Superpave配合設計を我が国の空港舗装に適用するための基礎的研究

高橋修

近年,航空需要の増加により空港舗装の長寿命化が必要とされている.航空機の離着陸の回数が増えることによって,通常10年の設計寿命を待たずに,早期にアスファルト舗装が破壊にいたる状況が散見されている.その影響により,補修の頻度が多くなって維持管理費も増加している.そのため,より耐久性の高い空港アスファルト舗装の設計法,施工法が必要とされている.
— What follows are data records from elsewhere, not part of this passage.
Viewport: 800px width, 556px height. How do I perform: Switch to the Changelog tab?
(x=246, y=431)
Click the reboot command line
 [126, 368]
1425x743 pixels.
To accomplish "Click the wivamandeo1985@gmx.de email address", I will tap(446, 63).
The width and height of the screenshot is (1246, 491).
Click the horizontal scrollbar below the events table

道路舗装においても空港舗装においても,我が国のアスファルト混合物は,マーシャル設計法によって配合設計が行われている.我が国での基準を含め,現行のマーシャル設計法は長い歴史による豊富な実績に裏付けられた有効な配合設計法といえる.しかしながら,原材料の多様化や載荷条件の重交通化に対応するための,柔軟性と合理性が不十分であると指摘されている.これに対し,米国,カナダでは重交通に対して耐久性の高い合理的な道路用の配合設計としてSuperpave設計法を開発した.Superpave設計法は,この10年間で米国,カナダはもとより,欧州,アジアの先進諸国でも採用されている.米国では,道路舗装への実用化がほぼ完了し,現在空港舗装への適用拡大が検討されている.
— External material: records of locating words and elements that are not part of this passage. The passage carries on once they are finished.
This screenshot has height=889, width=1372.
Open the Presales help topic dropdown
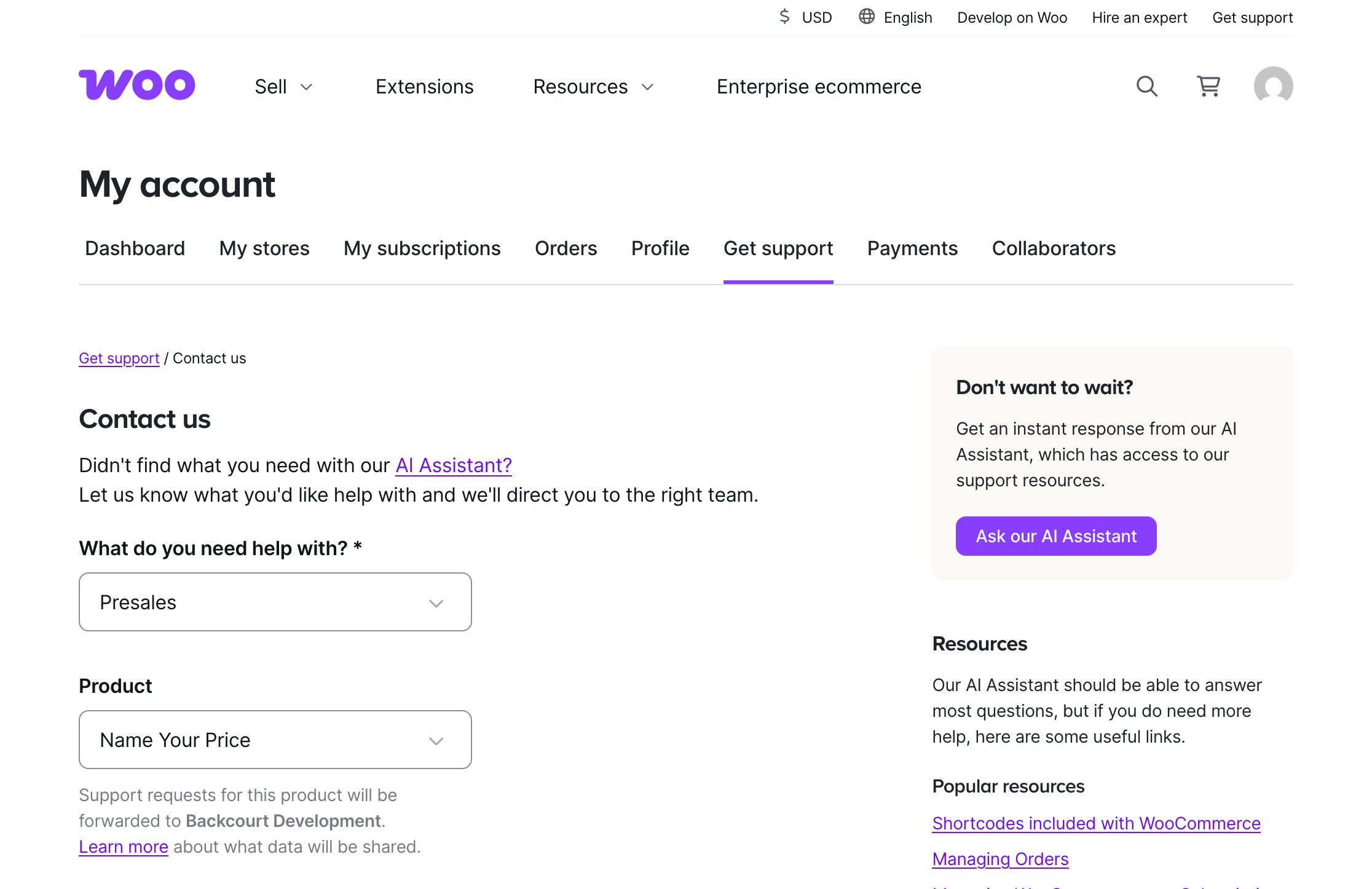(275, 602)
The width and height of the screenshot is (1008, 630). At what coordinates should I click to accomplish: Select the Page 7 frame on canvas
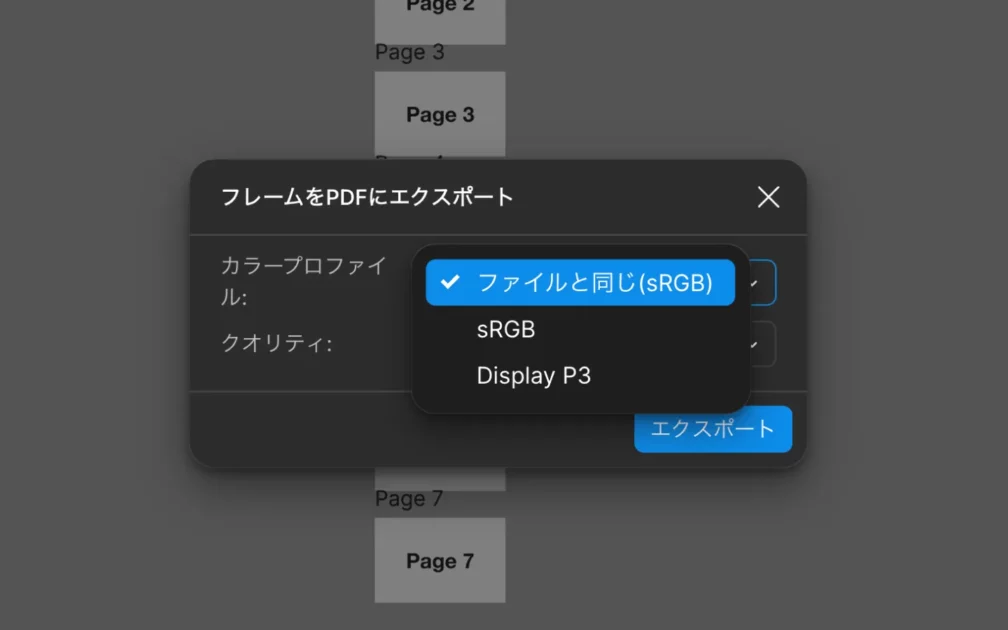point(440,560)
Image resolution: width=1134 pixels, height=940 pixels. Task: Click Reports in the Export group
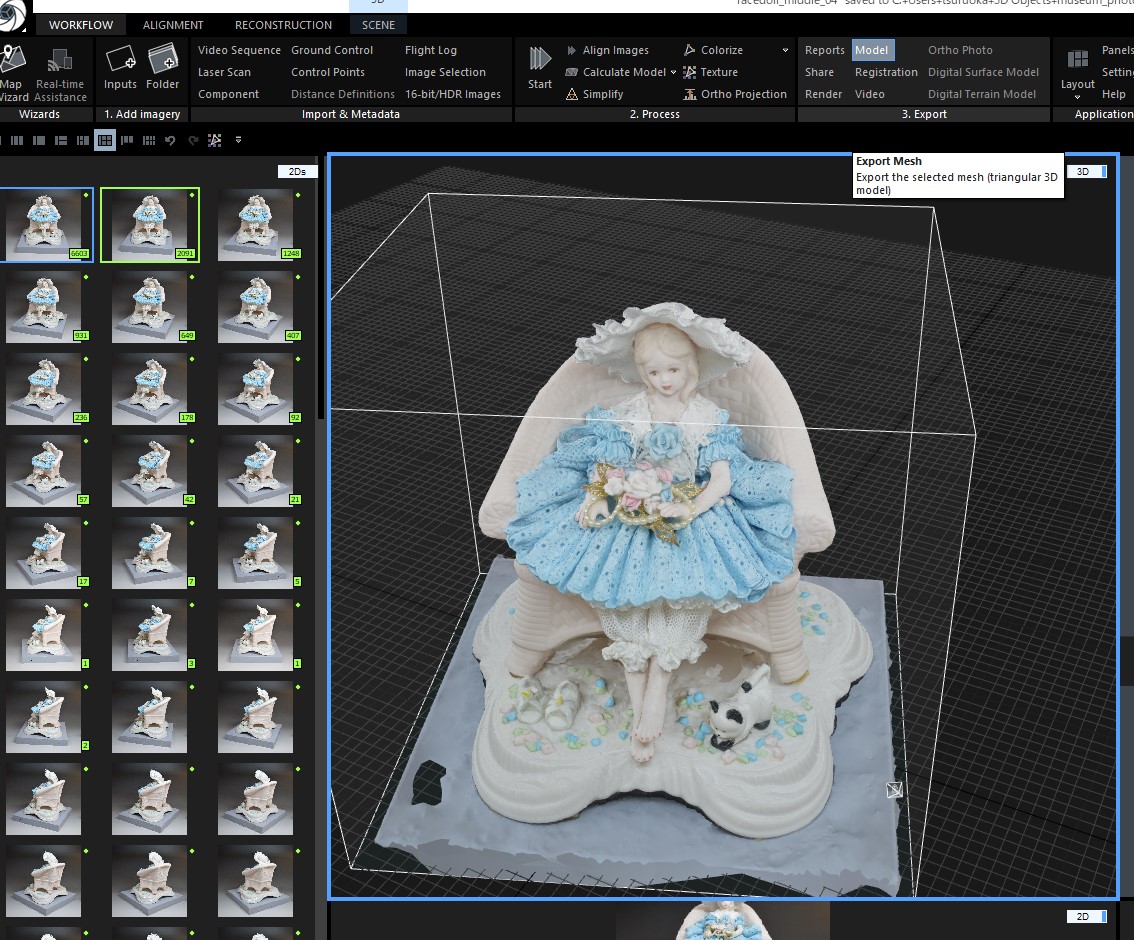pos(824,50)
本研究では,我が国の空港,特に東京国際空港の破損形態の実状を踏まえた上で,塑性流動抵抗性に優れたアスファルト混合物の配合設計法について検討した.本研究の目的は,諸外国の道路舗装で実績のあるSuperpave設計法を,わが国の空港舗装に導入するための仕様を決定して,Superpave設計法の適用性を評価するとともに,設計基準の見直しを含めたガイドライン策定のための基礎データを得ることである.
まず,東京国際空港と関西国際空港で使用されている原材料の仕様と実際の締め固まり状況を調査した.そして,それらと同等の原材料を使用した締固め試験を行って,配合設計時の供試体締固め条件を設定した.すなわち,供用過程でのアスコンの締固まり状況を再現するSuperpave Gyratory Compactor (SGC) の仕様となる設計旋回数Ndesを選定した.そして,Superpave設計法の規定と我が国の空港舗装の規定に基づいていくつかの骨材粒度を設定し,Superpave設計法の手続きに基づいてアスファルト混合物の配合設計を行った.ここで設計したアスファルト混合物の物性を現行のマーシャル設計法で設計したものと比較し,Superpave設計法の適用性と設計基準の妥当性を評価した.
検討の結果,Superpave設計法によると塑性流動抵抗性に優れたアスファルト混合物を設計することができ,空港アスファルト舗装の,特に誘導路への適用性が高いことを明らかにした.また,高温多湿という我が国の気象条件を考慮して,空港アスファルト舗装にSuperpave設計法を適用するための見直すべき設計基準類について具体的な知見を得ることができた.